# NIPS: Network Inference with Partial State measurements using forced-delay embedding

**Authors:** Bharat Singhal, István Z Kiss, Jr-Shin Li

PMC · DOI: 10.1093/pnasnexus/pgaf397 · PNAS Nexus · 2025-12-24

## TL;DR

This paper introduces a new method called NIPS to infer network connections from limited data, even when not all network components are observable.

## Contribution

The novel framework NIPS enables network reconstruction from partial-state observations using forced-delay embedding theory.

## Key findings

- NIPS accurately reconstructs networks using only partial-state measurements.
- The method is robust to noise and hidden nodes, as demonstrated on simulated and experimental data.
- The framework is extended to handle networks with unobservable coupling states.

## Abstract

Decoding the connectivity patterns of complex networks from time series measurements is crucial for understanding and controlling their dynamics. Although network inference algorithms have advanced significantly in identifying both pairwise and higher-order interactions, they often rely on the availability of full-state measurements, an assumption that is difficult to satisfy in practice. In this article, we address this limitation by introducing Network Inference from Partial States (NIPS), a framework for network reconstruction from partial-state observations of network units. Focusing initially on networks coupled through observable states, we model coupling inputs as external forcing and utilize forced-delay embedding theory to establish a map that describes the evolution of the node observables as a function of observable state components. Specifically, the dynamics of the observable state of a node depends only on delayed observations of that node itself, not on delayed observations of other nodes. This enables accurate network reconstruction with limited data, which is demonstrated using both simulated and experimental data obtained from a wide range of networks. We evaluate the robustness of NIPS to noisy data and hidden network nodes and subsequently extend the framework to networks coupled through unobservable states.

**Material shown**
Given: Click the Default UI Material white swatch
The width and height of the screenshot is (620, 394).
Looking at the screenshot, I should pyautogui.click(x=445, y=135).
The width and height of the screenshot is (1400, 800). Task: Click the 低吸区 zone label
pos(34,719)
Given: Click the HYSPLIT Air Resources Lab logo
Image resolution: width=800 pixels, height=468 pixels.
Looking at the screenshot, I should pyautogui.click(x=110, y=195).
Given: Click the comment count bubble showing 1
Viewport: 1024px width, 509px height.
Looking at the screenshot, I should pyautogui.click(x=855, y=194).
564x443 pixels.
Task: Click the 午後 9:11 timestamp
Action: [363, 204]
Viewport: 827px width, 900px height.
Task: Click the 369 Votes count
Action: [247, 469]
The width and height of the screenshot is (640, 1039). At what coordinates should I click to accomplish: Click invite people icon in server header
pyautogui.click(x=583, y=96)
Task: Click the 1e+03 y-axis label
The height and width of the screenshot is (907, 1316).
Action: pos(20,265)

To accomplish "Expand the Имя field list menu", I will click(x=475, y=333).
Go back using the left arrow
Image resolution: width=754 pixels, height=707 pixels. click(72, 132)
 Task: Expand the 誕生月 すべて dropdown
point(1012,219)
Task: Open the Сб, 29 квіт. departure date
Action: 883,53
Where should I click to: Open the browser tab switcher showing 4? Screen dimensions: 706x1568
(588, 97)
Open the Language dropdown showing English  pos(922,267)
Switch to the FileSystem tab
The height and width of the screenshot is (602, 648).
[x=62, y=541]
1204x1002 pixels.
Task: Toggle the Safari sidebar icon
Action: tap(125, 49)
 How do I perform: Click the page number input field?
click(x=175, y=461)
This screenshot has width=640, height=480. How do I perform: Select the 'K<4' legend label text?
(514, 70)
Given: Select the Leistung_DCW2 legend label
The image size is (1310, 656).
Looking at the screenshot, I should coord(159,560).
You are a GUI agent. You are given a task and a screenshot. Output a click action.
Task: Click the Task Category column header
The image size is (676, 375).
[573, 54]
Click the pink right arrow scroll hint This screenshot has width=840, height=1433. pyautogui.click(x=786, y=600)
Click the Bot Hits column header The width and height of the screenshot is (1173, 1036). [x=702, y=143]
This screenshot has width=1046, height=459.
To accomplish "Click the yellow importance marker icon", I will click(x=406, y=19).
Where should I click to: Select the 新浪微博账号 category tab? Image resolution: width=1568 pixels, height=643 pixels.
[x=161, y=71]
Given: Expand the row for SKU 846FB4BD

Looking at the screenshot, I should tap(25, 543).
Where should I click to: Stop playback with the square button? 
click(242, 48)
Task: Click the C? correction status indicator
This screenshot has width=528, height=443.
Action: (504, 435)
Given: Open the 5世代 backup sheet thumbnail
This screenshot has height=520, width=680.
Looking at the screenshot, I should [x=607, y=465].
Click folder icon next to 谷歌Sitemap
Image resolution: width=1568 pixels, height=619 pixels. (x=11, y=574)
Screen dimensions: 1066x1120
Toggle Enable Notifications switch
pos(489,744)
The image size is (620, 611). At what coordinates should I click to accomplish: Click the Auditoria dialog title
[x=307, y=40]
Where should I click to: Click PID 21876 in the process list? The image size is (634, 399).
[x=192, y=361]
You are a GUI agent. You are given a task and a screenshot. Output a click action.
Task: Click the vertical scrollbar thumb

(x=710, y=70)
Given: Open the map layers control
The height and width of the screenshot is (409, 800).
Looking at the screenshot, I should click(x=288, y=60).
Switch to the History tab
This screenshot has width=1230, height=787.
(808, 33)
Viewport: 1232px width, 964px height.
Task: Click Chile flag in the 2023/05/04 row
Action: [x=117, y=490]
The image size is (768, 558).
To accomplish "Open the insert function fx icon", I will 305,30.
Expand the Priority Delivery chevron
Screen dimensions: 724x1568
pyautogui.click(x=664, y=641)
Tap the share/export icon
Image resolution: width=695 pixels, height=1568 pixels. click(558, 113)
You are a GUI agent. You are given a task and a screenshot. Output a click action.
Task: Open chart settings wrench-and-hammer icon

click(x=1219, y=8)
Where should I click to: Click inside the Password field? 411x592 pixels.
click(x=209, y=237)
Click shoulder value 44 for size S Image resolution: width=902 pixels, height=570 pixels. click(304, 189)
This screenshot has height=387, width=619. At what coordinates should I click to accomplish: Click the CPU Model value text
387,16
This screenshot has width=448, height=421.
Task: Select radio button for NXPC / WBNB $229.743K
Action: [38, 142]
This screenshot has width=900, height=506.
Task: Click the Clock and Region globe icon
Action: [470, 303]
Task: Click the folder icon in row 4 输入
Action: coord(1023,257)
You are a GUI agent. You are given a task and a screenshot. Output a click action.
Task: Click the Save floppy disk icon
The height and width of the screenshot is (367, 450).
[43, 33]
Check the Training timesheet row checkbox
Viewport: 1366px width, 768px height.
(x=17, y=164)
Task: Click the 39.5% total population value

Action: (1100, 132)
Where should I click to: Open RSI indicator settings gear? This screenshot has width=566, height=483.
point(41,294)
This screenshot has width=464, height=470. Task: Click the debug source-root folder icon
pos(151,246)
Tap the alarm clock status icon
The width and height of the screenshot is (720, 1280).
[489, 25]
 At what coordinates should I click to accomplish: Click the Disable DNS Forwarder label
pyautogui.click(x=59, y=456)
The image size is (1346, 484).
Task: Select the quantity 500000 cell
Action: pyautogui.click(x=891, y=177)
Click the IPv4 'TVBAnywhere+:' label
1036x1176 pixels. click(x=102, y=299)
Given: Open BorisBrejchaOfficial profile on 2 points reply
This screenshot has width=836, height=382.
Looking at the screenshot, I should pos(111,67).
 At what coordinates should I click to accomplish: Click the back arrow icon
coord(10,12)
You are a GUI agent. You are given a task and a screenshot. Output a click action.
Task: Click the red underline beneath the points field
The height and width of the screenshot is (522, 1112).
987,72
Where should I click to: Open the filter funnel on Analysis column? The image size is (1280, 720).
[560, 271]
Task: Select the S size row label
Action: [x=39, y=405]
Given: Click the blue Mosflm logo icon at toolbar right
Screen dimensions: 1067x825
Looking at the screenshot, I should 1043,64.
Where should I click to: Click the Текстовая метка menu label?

**Task requirements**
• 1. Print the NIPS paper summary word for word, starting at "## Key findings" and ending after "and experimental data.".
• 2. In the NIPS paper summary, what does the dynamics of a node's observable state depend on?
Work only from the NIPS paper summary.

**Exercise solutions**
• 1.
## Key findings

- NIPS accurately reconstructs networks using only partial-state measurements.
- The method is robust to noise and hidden nodes, as demonstrated on simulated and experimental data.

• 2. Only on delayed observations of that node itself, not on delayed observations of other nodes.